Records for this exercise:
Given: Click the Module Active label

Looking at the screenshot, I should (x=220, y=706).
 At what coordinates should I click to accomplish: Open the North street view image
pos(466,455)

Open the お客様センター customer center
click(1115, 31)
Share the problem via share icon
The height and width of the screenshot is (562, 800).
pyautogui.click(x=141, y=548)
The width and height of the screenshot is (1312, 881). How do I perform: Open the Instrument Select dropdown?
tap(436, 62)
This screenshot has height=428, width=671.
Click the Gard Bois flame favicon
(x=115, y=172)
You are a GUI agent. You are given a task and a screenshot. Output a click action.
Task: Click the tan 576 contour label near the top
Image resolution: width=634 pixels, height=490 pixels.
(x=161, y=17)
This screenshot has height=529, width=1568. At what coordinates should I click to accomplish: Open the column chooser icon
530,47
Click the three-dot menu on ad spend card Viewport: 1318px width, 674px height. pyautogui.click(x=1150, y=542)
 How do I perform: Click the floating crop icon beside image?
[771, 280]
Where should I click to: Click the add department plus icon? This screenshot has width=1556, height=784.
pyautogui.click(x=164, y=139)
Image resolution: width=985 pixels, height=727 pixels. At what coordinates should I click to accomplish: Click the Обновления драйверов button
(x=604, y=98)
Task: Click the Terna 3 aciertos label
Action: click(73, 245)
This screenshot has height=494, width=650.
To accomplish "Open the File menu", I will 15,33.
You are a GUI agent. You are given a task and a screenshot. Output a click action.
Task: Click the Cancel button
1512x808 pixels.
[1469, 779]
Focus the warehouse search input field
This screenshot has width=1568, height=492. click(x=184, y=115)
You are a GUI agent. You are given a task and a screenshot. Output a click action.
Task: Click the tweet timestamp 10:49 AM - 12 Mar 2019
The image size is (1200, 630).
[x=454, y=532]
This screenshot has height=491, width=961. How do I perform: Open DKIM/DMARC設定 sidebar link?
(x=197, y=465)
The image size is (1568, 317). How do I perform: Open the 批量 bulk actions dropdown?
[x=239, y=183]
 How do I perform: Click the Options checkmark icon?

Action item: When you reach the line that contains "Share the problem via share icon", stop; output it and every line before it from the start of the data, exactly as written.

Answer to this exercise:
Given: Click the Module Active label

Looking at the screenshot, I should (x=220, y=706).
 At what coordinates should I click to accomplish: Open the North street view image
pos(466,455)

Open the お客様センター customer center
click(1115, 31)
Share the problem via share icon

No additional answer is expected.